Il ritorno a Follonica e gli alleati
La serie di immagini successive mi riporta al momento di essere di nuovo a casa a Follonica. Un muratore riparava il soffitto della camera dei miei genitori, danneggiato durante il bombardamento della sottostazione elettrica, un pezzo di longarina ferroviaria volò e cadde sulla nostra casa, sfondando il tetto ed il soffitto. Sprazzi di ricordi mi riportano ad una gran confusione, dovuta alla presenza dei soldati alleati e movimenti di mezzi militari. Una cosa strana era quella che, quando questi soldati passavano lungo la strada principale e vedevano noi ragazzi, ci lanciavano pezzi di cioccolata e le famose “chewingum”, le “cingomme”, una cosa strana da masticare. Ricordo altri momenti della mia vita a fine conflitto e successivi anni.

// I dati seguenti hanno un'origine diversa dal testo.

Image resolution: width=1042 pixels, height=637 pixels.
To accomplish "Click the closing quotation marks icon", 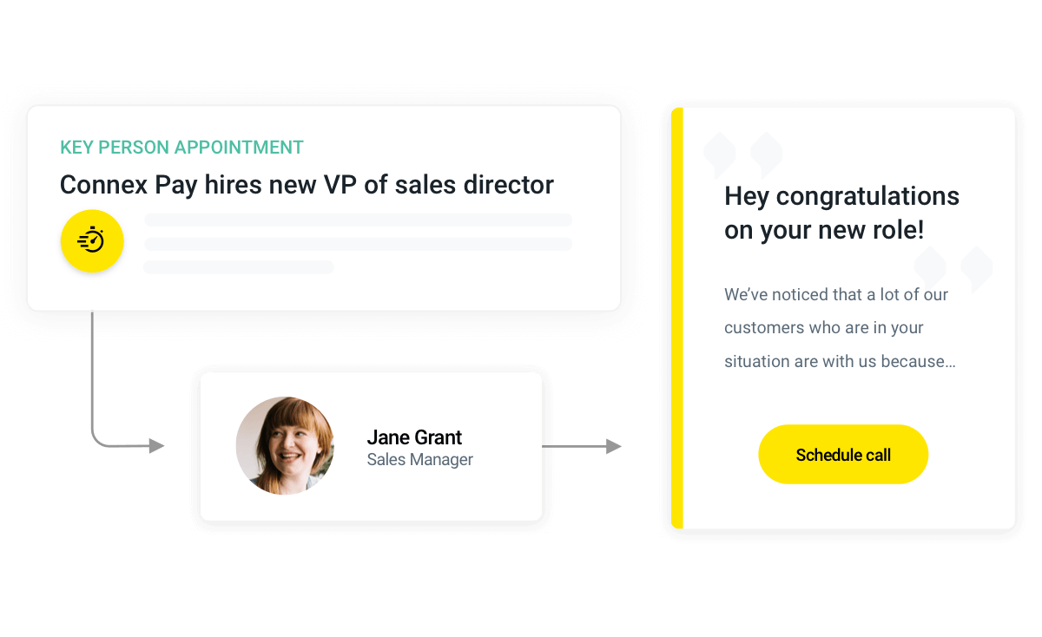I will (953, 267).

Ritornati a casa, a volte mio padre ci raccontava come era riuscito ad entrare in casa, senza essere visto, mentre bruciava, riuscendo a lanciare fuori da una finestra un baule ed alcune valige, contenenti qualche indumento e biancheria. Avevamo un merlo nero, era rinchiuso nella gabbia appesa al muro della casa, quando bruciava, mio padre riuscì a farlo uscire e volò via, il suo piumaggio era divenuto bianco, non tornò più. Ci raccontava anche di come lui ed altre persone erano riusciti a sfuggire ai rastrellamenti delle SS e salvarsi. Avevamo perso tutto, fuorché la vita.
Qualcuno dei lettori si domanderà perché, un gruppo così consistente dell’esercito tedesco, con molti mezzi semoventi e carri armati, andò a perdere tempo in un paese con quattro gatti. Sembra che un gruppo di partigiani, per bloccare la movimentazione verso Firenze, avesse fatto saltare un ponte. Stranamente, non pensarono di farne saltarne un altro, o qualcosa di simile, che avrebbe potuto bloccare il ritorno verso Montieri. A quei tempi le reazioni erano rapide e dure. Purtroppo, sembra che alcune persone furono uccise. Un ponte mobile fu realizzato ed il gruppo tedesco ripartì e raggiunse Firenze. Ci furono importanti bombardamenti nell’area delle Colline Metallifere, da parte degli Alleati, per colpire le file di carri armati tedeschi che viaggiavano verso Firenze ed il Nord Italia, mimetizzandosi nei boschi.
Nella foto Giancarlo e il fratello Pierenrico con il cane Tommy. Foto scattata con macchina fotografica a soffietto e riprodotta a contatto.